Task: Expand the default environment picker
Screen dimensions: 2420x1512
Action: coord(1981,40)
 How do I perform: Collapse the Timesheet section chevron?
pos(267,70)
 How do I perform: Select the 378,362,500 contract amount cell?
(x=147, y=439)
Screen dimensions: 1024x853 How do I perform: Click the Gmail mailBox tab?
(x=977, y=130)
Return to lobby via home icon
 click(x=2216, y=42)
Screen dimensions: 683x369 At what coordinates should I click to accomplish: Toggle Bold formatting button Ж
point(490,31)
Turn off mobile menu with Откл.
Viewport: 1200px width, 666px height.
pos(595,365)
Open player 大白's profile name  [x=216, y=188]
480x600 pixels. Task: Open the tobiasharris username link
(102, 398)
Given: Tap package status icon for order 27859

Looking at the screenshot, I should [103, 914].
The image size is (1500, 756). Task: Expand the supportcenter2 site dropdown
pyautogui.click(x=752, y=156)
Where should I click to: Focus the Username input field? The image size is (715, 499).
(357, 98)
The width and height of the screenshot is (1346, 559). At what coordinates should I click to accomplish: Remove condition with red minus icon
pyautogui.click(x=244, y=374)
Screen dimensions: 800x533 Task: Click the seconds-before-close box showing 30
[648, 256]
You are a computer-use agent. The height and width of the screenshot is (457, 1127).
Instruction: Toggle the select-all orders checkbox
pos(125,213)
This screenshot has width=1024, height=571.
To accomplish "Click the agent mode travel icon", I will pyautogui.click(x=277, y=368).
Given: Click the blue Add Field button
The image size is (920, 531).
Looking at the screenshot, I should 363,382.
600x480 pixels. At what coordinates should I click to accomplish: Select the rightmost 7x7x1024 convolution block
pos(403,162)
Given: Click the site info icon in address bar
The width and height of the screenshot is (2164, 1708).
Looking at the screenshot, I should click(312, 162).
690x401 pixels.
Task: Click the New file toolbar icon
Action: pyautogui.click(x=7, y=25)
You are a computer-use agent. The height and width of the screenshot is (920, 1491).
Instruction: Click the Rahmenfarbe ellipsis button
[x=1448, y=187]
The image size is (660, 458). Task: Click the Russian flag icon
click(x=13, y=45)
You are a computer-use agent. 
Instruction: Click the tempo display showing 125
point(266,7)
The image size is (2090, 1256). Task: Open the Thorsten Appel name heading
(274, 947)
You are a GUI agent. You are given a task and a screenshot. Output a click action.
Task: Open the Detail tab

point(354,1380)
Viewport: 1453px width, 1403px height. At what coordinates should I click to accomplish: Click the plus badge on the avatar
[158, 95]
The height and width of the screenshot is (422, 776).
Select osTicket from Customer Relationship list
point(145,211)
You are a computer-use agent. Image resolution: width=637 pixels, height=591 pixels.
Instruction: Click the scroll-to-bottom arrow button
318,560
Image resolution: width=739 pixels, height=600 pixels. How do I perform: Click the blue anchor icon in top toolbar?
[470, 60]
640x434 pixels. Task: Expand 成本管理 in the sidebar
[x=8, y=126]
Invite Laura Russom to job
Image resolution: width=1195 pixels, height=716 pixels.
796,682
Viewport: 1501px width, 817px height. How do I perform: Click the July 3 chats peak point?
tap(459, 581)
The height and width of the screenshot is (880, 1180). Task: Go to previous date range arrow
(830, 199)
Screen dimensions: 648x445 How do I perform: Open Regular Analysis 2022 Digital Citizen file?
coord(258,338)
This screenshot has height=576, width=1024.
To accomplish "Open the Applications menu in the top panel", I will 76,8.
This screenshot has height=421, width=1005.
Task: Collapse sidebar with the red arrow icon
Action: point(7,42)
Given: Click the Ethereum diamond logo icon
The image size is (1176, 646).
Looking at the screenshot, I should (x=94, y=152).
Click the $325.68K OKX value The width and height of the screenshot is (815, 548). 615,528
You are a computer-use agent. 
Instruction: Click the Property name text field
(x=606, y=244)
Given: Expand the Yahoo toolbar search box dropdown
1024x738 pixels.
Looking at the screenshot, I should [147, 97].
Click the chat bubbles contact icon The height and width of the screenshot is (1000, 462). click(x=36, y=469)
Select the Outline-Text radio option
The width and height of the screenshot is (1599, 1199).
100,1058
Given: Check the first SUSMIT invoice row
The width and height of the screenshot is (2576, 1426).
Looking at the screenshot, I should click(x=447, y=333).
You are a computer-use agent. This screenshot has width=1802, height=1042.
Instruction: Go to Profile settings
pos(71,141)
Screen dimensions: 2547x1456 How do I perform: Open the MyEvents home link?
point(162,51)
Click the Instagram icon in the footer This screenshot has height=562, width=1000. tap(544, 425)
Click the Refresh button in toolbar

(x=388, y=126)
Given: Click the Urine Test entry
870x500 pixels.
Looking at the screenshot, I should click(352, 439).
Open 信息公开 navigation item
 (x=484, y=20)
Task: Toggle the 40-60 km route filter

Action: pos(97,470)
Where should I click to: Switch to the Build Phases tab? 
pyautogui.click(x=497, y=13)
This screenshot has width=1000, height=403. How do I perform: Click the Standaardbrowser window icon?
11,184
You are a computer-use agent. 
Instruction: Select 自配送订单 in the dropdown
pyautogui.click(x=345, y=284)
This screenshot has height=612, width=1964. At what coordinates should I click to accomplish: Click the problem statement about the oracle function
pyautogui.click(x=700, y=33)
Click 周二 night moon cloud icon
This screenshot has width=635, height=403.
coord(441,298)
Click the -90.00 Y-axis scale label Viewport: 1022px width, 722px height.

======

Your objective: Wherever a line of the records above contains the string "agent", copy that line out.

Solution below:
You are a computer-use agent. The height and width of the screenshot is (457, 1127).
To accomplish "Click the agent mode travel icon", I will pyautogui.click(x=277, y=368).
You are a computer-use agent. The height and width of the screenshot is (920, 1491).
You are a computer-use agent. 
You are a GUI agent. You are given a task and a screenshot. Output a click action.
You are a computer-use agent. Image resolution: width=637 pixels, height=591 pixels.
You are a computer-use agent. 
You are a computer-use agent. This screenshot has width=1802, height=1042.
You are a computer-use agent. 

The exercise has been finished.